» **Activity**
In the records below, find the line that contains "Click the target". Retype that line and all the lines after it through the end, leaving out the pictures.

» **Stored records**
Start of Block

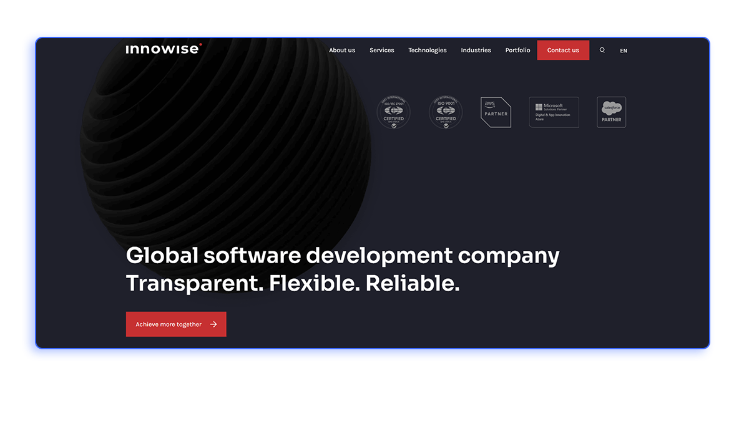Open the EN language selector
Viewport: 749px width, 421px height.
point(624,51)
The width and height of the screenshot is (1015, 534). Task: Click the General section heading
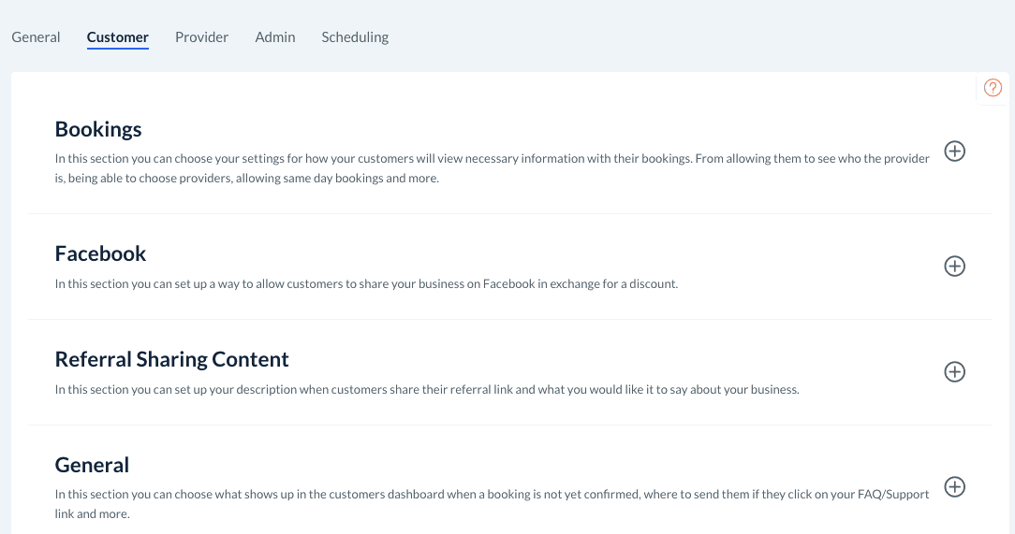click(x=93, y=465)
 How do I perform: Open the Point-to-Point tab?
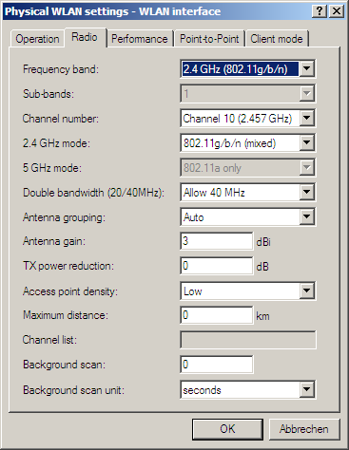(x=209, y=39)
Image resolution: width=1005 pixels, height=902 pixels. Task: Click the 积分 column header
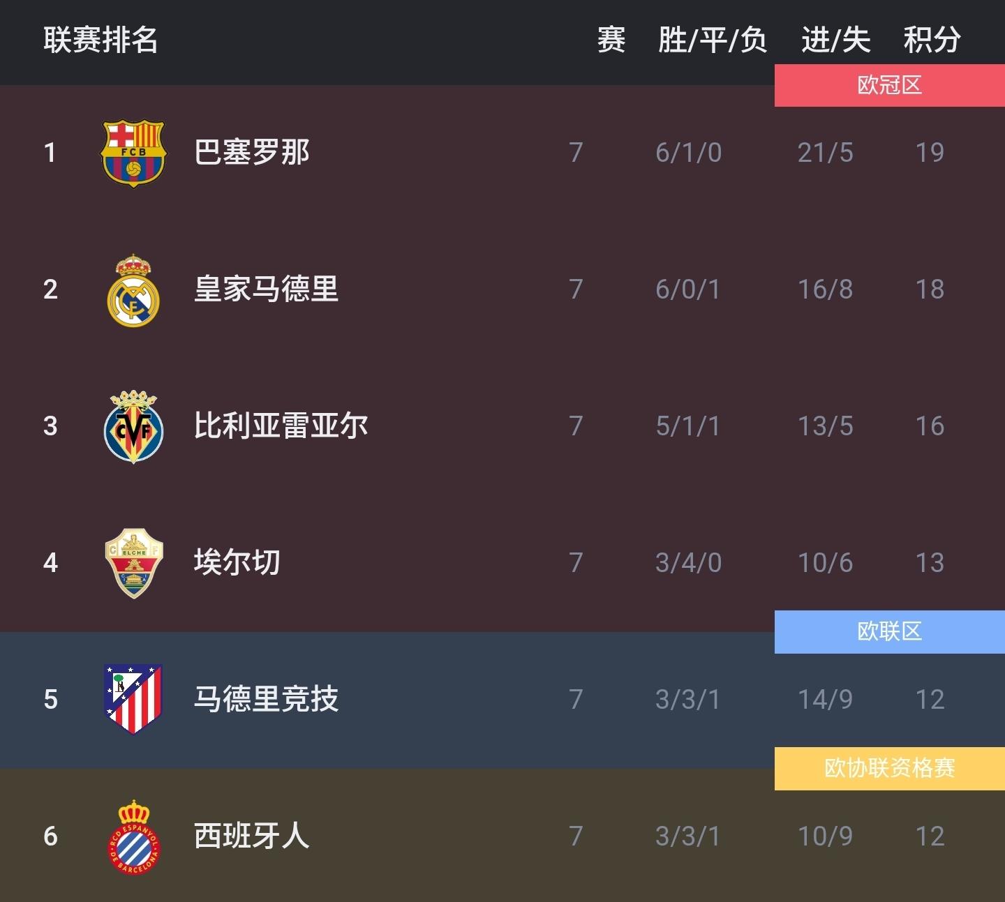click(x=932, y=40)
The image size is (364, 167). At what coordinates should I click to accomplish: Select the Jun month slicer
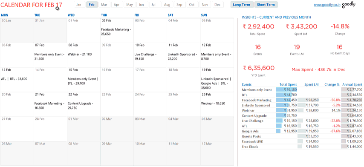142,5
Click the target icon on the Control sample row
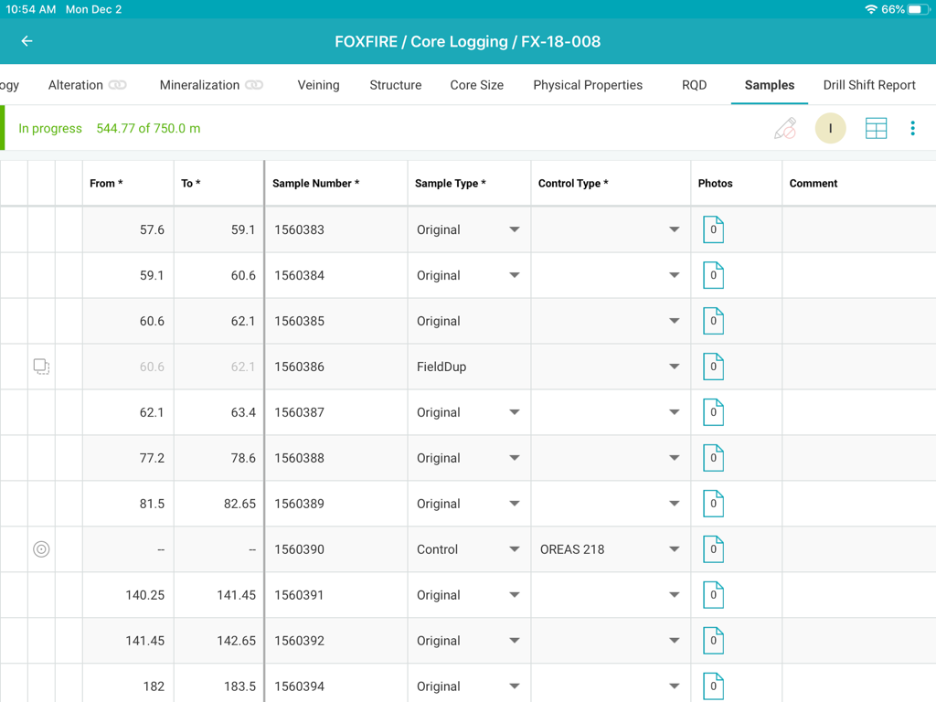Screen dimensions: 936x702 point(41,548)
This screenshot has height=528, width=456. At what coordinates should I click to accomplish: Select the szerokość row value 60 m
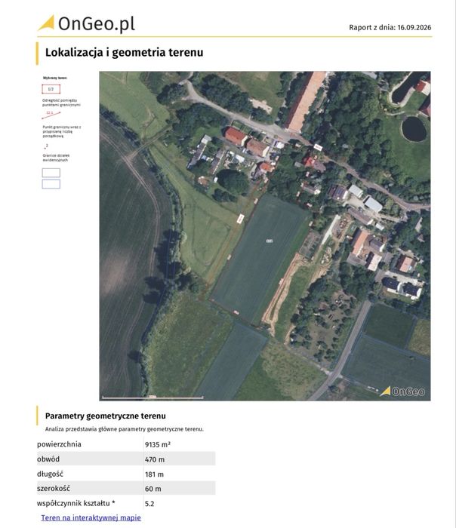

End of Block

» **Result of this task**
Click the target icon on the Control sample row
Screen dimensions: 936x702 point(41,548)
This screenshot has height=528, width=456. At what coordinates should I click to accomplish: Select the szerokość row value 60 m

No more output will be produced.